- The problem:
The response should contain only those lines of the entries below that include the string "agent".

Pixel coordinate grounding data
- Opening Delimiter -

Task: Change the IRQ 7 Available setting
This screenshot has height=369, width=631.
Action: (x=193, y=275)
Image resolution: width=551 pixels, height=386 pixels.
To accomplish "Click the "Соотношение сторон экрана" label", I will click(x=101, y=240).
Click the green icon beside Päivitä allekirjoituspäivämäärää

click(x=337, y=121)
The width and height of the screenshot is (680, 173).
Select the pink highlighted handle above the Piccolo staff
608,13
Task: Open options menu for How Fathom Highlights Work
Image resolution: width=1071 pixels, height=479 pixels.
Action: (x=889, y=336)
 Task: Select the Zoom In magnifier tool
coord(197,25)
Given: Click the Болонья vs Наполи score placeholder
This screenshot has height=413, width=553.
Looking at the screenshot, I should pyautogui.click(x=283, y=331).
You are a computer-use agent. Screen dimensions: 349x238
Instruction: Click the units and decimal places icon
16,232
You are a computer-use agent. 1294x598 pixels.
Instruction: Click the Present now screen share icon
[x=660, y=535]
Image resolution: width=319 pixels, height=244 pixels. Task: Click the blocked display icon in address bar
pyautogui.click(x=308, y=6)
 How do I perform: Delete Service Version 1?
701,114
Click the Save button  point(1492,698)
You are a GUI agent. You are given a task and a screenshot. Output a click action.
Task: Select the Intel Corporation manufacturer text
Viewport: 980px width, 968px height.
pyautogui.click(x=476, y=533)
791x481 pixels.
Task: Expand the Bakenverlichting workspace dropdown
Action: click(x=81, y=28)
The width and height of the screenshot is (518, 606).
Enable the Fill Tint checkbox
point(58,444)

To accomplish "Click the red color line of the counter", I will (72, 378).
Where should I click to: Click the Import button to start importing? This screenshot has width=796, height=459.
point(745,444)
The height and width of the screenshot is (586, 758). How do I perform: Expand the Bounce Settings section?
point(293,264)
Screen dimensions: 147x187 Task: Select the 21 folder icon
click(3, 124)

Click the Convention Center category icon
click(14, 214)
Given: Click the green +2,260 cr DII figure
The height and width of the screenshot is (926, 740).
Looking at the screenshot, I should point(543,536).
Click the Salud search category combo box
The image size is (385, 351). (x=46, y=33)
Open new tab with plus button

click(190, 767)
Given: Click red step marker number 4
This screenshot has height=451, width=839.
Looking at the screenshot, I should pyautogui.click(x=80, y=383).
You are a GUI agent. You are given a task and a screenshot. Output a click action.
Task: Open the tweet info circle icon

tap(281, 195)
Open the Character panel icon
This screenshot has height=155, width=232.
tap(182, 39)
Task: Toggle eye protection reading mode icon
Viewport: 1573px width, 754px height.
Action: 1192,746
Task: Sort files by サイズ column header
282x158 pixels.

- Closing Delimiter -

- Exercise response:
You are a computer-use agent. Screen dimensions: 349x238
You are a computer-use agent. 1294x598 pixels.
You are a GUI agent. You are given a task and a screenshot. Output a click action.
You are a GUI agent. You are given a task and a screenshot. Output a click action.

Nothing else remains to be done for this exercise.